How to deal with “shit” as a CEO — strategies for managing your psychology

“Psychology is the most under-appreciated, yet most important part of building a company.”

Building an important company over time has a lot to do with product, capital, team and market.

It has more to do, however, with what you (the CEO) tell yourself every day during those “internal conversations” that play out in your head.

CEO psychology is the most under-appreciated, yet most important part of building a company. It rarely gets any attention because it’s not “sexy”. But man is it important.

Everyone talks about startups being akin to rollercoaster rides. There are high highs and low lows. The highs are easy to deal with — you celebrate with your team, share the victories with your friends and partner and maybe even down a few beers that night.

What’s harder to deal with are the (seemingly constant) lows — when things don’t work out as you expect them to. Examples include having an important employee resign, a potential investor pulling a term sheet at the last minute, a competitor winning a big partnership deal and employees passing away.

All of these have happened to me at some point in the last 10 years. And the only way through all the shit is to make sure you talk to yourself every day — but in the right way. Not out loud, of course, but in your head.

There are also certain ways you can look at problems to quickly figure out if they’re potential “company killers” or if they’re just bumps along the way.

As a CEO, you need to find constant inspiration and rationale to move forward. That’s what I’m hoping to give you in this post.

Here are some “no bullshit” ways to manage your psychology as a CEO. Everything here comes from my direct experience over the last decade or so building Bigcommerce ($10B in orders, 100,000 customers, 500 employees, $125M in VC) and a few other companies.

1. Use best/worst/probable analysis when weighing decisions

Most things we fear never materialize, but we spend so much time stressing over the “what ifs”. An alternate approach is to look at decisions and problems rationally by creating a best/worst/probable case analysis.

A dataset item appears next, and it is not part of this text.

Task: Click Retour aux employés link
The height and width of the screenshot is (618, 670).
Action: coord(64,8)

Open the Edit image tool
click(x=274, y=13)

It’s easy to do — create a spreadsheet with the following columns:

  • Outcome
  • Chance (%)
  • Stop
  • Start
  • Keep Doing

… then fill in the spreadsheet with 3 outcomes:

  1. Best outcome
  2. Worst outcome
  3. Probable outcome

Chance (%) is the chance of that outcome happening. It’s a percentage from 1 to 100. In the “stop” column, list the things you’d stop doing if that outcome came to fruition. In the “start” column, list things you’d start doing if that outcome came to fruition. In the “Keep Doing” column, list things you’d keep doing if that outcome came to fruition.

Pretty simple stuff, but writing down each possible outcome and looking at things objectively and rationally can help get the negative, fearful thoughts out of your head extremely quickly, especially when you realize the chance of the worst outcome actually happening is probably tiny.

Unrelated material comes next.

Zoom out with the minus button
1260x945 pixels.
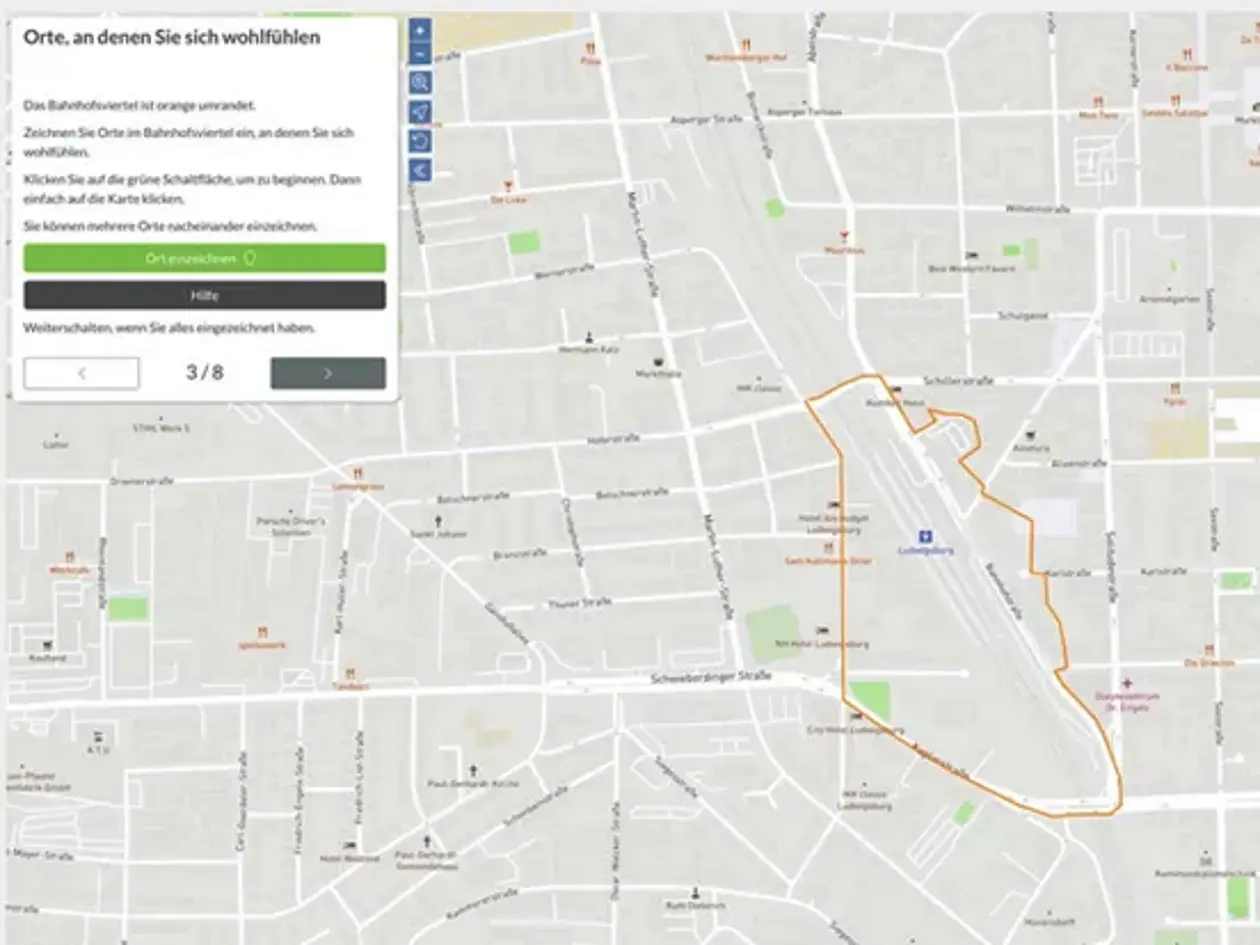click(x=420, y=53)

2. Focus like crazy to make meaningful progress

Progress beats the crap out of fear. Every. Single. Time.

If you feel like shit, commit to spending the next 24 or 48 hours working your ass off to make meaningful progress on something that’s important to you — and it does NOT have to be about your business.

You could run 10 miles each day, spend more time with your partner, design a new product, write a 10,000 word blog post. Whatever it is, make sure the effort is rewarded with a legitimate feeling of progress in some area of your professional or personal life.

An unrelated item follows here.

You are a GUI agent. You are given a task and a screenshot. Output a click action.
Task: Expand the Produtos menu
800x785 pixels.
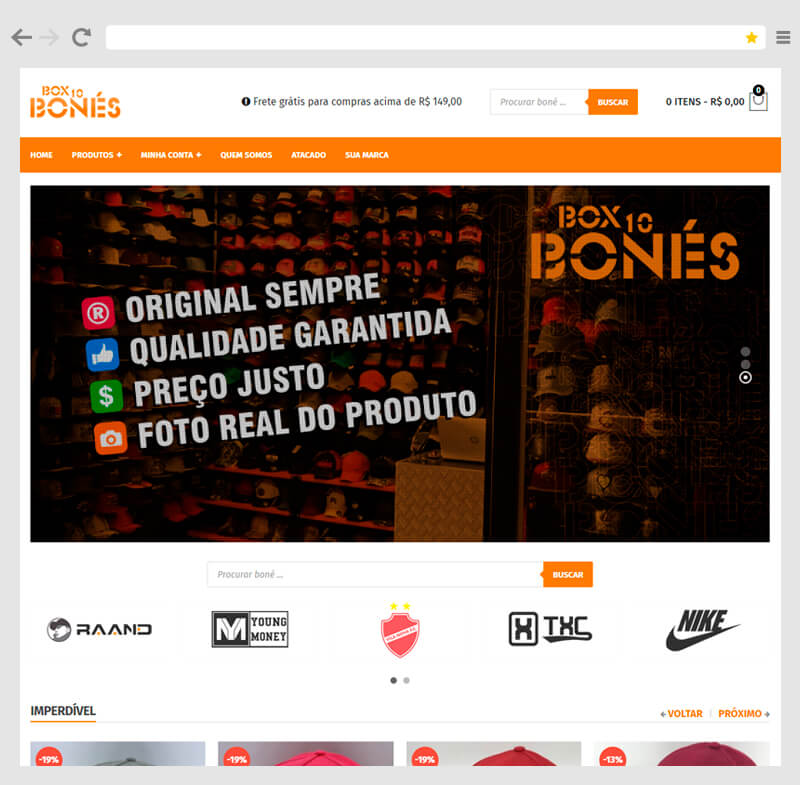96,155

Feeling like things aren’t moving as quickly as they should be is the entrepreneur’s curse. You always want things to move faster and it’s easy to get frustrated when they don’t.

3. Know when to step away

Some days you’ll just feel down. It happens to everyone. On those days, don’t go into the office. Cancel your meetings. Spend time alone and do whatever takes your mind off things. Read, write, exercise, play video games. It doesn’t matter.

One big key to maturing as an entrepreneur is to know when you’re just not up to working as you normally would. It might be one day every month or one day every year. But tune in to your thoughts and feelings and don’t fight them. When you’re forcing yourself to work, it’s time to do the opposite.

Read the rest of this post here.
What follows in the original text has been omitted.